THE WORLD IS ENDING. We believe you Al Gore. We are recycling like motherfuckers. We are sorry for all the times we couldn’t be bothered and just shoved everything in the kitchen bin. We are against single-use plastic and have 25 non-disposable water bottles to prove it.
The weird stabbing pains
You know the ones, that shoot up your side and heat up one of your organs (we’re saying kidneys but frankly we are not 100% sure where our kidneys are) and you think ‘All the money I’ve spent on skincare’ and this is it, this is the end. And then it passes and you completely forget about it. Until next time. MWAH HA HA.
The word strategy
The phone ringing
If someone asks what year it is
Please don’t ask us, please don’t ask us. Because we lost count around 2009.
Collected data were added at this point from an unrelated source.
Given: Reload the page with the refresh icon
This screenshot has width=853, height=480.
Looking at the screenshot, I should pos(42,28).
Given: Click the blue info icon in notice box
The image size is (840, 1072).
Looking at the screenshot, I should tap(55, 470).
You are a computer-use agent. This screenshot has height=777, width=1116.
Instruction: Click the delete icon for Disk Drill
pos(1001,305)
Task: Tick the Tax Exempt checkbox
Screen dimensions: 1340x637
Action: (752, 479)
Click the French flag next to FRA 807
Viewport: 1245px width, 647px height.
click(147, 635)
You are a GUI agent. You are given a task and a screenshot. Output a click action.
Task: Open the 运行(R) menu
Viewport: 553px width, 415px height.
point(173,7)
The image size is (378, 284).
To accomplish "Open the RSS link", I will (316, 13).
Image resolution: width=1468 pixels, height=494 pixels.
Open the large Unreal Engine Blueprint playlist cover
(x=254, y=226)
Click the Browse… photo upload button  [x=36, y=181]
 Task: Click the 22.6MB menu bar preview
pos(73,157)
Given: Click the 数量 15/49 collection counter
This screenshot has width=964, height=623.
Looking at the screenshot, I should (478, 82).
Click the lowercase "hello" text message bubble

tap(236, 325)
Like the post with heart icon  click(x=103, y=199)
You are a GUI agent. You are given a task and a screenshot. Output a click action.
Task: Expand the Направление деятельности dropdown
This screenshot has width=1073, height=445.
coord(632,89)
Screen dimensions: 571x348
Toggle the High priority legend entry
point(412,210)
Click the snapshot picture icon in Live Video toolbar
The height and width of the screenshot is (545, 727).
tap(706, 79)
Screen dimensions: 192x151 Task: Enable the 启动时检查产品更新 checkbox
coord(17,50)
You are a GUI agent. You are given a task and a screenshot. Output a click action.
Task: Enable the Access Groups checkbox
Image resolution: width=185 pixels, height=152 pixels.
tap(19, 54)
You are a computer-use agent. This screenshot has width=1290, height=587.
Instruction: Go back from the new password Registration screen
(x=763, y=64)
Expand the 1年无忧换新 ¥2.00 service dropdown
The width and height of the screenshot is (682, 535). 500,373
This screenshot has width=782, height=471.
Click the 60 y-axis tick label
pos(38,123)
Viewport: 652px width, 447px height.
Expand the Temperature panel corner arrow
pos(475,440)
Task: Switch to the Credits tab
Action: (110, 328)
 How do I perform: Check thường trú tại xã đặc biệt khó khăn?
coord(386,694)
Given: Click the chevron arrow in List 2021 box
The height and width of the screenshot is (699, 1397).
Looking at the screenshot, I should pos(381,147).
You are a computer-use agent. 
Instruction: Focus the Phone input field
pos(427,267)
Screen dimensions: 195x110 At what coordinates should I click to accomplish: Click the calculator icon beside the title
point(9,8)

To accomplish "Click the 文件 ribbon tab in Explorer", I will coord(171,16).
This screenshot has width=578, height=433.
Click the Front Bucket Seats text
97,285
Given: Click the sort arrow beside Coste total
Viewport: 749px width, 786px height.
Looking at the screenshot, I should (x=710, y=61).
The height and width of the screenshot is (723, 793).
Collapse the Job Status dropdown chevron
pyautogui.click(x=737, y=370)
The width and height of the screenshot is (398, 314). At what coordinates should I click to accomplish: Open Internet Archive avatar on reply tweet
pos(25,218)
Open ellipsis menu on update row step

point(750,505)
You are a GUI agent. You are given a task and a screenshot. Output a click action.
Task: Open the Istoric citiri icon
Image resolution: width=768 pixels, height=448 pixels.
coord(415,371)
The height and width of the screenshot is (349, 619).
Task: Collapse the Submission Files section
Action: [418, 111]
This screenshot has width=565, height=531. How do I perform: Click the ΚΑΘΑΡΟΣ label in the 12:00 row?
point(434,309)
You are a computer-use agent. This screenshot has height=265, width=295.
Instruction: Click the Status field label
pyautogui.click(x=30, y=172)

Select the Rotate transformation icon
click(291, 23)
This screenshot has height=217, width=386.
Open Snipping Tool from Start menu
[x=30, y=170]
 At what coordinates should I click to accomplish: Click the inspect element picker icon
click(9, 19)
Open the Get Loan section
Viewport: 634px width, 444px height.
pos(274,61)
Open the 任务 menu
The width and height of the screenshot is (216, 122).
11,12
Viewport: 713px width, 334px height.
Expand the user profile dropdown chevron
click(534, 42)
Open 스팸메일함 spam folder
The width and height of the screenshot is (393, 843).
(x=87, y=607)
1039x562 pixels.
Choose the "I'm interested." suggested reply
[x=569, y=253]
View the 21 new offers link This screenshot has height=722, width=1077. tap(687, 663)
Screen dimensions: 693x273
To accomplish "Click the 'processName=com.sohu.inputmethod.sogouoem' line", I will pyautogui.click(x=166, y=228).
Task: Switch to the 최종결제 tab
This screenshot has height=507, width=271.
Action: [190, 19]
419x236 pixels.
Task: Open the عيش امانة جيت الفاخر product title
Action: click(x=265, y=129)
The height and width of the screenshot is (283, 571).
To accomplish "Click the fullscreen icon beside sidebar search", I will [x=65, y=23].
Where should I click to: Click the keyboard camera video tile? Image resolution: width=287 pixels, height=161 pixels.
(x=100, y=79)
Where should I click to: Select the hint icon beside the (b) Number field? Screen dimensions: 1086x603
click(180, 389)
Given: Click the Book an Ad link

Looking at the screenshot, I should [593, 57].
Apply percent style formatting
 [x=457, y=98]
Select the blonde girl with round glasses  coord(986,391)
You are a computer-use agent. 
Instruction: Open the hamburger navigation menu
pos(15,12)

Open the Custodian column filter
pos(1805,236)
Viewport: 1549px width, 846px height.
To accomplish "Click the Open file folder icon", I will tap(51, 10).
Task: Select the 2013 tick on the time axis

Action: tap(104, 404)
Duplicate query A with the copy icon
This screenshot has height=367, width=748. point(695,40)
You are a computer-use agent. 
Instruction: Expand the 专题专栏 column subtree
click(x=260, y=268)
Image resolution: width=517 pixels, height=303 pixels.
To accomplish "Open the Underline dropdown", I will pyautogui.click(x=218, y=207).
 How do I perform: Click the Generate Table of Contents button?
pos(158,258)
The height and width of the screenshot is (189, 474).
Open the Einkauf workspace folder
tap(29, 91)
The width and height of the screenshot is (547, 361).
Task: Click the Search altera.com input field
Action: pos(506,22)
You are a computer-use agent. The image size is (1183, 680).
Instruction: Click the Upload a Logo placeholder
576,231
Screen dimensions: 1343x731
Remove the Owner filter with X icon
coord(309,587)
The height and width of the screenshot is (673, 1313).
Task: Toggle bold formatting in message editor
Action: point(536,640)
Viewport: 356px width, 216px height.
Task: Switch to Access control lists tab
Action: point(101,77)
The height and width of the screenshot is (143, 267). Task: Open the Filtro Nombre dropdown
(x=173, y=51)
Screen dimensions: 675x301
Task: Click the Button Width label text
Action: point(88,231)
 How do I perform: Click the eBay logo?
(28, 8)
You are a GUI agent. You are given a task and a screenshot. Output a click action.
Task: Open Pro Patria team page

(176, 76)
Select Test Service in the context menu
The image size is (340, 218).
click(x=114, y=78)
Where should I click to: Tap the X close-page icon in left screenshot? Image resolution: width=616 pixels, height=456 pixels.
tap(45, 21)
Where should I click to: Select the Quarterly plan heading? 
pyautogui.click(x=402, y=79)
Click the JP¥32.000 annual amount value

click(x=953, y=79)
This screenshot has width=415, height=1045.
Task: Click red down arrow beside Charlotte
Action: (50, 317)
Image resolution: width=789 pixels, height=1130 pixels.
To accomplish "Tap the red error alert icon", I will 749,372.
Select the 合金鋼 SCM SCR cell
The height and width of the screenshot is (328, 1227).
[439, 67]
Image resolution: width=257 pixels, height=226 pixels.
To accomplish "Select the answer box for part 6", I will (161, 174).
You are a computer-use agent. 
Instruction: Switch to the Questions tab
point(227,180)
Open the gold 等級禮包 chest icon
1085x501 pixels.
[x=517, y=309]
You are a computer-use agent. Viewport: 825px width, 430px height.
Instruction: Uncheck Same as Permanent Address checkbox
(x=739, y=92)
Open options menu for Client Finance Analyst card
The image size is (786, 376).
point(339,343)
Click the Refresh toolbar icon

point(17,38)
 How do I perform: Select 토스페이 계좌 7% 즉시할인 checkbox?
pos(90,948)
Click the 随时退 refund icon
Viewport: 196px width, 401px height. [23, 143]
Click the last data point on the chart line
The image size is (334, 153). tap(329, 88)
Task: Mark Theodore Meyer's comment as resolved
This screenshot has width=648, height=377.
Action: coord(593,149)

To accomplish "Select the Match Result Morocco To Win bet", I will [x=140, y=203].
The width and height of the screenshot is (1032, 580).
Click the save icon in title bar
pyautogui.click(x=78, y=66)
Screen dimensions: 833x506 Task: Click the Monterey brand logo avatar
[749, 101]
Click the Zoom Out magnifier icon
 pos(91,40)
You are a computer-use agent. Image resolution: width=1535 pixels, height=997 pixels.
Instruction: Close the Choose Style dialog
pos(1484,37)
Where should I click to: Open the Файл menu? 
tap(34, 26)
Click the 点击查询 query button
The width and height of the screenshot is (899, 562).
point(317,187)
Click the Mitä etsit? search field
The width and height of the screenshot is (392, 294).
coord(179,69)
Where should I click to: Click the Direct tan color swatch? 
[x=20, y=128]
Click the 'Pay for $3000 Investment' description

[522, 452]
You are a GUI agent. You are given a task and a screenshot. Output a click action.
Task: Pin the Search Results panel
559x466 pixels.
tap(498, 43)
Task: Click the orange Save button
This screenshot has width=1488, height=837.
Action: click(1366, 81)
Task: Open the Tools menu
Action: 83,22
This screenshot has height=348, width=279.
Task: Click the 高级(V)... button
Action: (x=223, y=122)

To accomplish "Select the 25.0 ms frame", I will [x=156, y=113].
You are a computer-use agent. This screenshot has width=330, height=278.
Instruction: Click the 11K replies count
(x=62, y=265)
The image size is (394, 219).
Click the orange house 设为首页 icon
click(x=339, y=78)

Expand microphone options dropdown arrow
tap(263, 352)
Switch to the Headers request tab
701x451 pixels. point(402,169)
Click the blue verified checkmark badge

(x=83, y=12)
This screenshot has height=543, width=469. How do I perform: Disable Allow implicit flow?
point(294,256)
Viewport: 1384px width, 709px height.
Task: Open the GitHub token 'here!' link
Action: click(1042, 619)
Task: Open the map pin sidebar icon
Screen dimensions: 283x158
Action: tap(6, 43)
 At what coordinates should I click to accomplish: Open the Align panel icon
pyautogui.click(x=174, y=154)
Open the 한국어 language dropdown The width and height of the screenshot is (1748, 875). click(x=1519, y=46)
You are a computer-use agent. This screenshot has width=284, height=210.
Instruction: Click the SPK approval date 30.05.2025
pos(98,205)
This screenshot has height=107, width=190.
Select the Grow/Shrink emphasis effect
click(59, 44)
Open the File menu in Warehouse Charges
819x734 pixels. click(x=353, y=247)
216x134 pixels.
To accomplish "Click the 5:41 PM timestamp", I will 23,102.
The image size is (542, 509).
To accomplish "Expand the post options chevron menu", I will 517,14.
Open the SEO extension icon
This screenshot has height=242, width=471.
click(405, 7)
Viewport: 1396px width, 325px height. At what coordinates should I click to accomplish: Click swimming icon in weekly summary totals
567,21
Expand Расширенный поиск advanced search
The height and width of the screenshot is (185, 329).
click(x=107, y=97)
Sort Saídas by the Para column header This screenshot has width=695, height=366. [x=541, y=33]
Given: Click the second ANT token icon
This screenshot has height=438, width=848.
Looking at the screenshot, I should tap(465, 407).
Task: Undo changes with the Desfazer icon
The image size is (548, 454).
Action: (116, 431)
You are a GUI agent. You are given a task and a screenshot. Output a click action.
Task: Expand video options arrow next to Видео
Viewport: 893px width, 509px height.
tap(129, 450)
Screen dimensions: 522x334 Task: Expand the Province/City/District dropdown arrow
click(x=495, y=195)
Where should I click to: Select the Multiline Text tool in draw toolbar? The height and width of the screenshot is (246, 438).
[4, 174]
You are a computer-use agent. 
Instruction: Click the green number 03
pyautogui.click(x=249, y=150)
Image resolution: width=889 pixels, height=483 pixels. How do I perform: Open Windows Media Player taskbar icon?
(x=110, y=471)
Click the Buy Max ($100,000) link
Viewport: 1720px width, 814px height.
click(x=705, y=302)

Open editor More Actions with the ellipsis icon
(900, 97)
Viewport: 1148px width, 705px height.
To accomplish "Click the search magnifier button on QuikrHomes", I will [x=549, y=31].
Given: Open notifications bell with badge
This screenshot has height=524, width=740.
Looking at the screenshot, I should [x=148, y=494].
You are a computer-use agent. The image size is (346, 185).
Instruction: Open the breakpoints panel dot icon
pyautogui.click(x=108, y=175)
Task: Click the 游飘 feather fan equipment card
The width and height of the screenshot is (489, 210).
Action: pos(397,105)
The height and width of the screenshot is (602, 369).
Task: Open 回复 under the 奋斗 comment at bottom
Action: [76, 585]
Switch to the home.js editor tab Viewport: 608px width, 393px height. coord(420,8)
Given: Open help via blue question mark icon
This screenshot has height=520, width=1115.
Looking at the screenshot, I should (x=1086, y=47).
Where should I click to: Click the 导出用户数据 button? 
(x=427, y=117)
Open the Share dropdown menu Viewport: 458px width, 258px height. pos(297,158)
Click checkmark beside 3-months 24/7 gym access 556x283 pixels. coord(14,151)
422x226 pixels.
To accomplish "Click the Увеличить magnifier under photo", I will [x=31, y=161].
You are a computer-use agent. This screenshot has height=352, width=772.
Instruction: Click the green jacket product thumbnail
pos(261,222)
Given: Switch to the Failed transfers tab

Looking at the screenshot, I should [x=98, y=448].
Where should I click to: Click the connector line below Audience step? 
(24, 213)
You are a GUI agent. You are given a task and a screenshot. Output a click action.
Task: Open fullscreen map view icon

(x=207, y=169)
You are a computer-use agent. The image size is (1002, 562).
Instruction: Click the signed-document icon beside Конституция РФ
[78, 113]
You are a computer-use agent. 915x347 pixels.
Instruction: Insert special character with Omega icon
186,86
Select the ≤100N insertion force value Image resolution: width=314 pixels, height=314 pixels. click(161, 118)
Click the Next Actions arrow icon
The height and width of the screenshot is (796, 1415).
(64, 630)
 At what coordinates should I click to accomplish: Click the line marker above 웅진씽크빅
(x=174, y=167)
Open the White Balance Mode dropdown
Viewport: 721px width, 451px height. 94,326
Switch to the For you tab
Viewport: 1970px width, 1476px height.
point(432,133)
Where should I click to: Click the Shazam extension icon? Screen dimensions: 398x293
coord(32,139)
That moment when you’ve put hand cream on and you realise you are stuck
The window is always too small for hand cream. At what point in the day do you have a moment to sit and do nothing while the frigging cream absorbs into your gnarled claws. So instead you slide and grease your way around, smearing hand cream all over everything.
A silent retreat
Imagine being silent for a week. Hold on, what’s that terrible noise? It’s the sound of your inner child SCREAMING.
When you accidentally turn on the top 40 and you have NO IDEA who the artists are
And scarier still, you don’t CARE.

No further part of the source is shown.